Signature based anti-virus software will examine the file to create a signature. When a scan is performed this will compare the malware signature against a list of known malicious files, included within the anti-virus software’s definition database.
A drawback to signature-based detection is that it can only detect malware with a signature that has already been calculated and defined within the database. Due to this, malware can encrypt specific segments making it harder to identify, as any change made to the file will produce a different signature to the original. As such, the same malware can be created with different signatures, increasing the likelihood of the malware bypassing this type of anti-virus software.

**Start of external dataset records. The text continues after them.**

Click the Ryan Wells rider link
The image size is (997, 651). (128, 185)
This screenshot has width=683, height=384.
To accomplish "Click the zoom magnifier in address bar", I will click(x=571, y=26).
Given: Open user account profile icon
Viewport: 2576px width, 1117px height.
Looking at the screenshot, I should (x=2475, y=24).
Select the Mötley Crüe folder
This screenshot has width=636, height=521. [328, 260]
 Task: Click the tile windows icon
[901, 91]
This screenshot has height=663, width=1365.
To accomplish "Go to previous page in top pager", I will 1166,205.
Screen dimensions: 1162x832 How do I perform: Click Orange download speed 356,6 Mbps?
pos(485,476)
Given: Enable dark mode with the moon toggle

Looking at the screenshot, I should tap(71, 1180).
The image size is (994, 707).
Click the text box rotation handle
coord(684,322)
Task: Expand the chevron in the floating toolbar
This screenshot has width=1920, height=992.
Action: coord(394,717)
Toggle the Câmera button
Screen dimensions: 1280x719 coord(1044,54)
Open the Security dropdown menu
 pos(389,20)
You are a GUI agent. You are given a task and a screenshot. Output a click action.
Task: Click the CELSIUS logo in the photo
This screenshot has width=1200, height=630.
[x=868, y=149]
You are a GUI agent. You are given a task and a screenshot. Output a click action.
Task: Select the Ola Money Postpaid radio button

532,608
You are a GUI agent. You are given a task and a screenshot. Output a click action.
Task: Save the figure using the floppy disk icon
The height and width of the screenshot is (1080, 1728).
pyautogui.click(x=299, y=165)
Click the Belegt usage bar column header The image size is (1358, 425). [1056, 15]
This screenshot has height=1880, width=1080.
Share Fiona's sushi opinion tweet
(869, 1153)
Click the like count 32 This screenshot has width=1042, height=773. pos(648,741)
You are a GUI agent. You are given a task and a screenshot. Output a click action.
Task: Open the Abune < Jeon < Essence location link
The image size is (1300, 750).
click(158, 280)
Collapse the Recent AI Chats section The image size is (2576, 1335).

The other type of anti-virus software is known as Heuristic or behaviour based. This monitors code on the computer and blocks any that would behave maliciously prior to it being executed. Rules are used to identify viruses based on encounters with and knowledge of existing viruses. Heuristics detection might execute a program which looks suspicious and then analyse the problem for operations which are typical in malware. If the code attempts to perform actions that are considered ‘abnormal’ the antivirus software would indicate that it is malicious or suspicious. The biggest drawback to this type of detection is that it can flag legitimate files as malicious.
Behaviour based malware detection is beneficial for reducing the risk of Zero-day attacks. This is where malware is released but has not yet been identified and indexed, and is therefore not present in in anti-virus definition databases, making it impossible to detect using signature-based detection. Making it only detectable if it exhibits behaviour deemed suspicious via heuristic detection.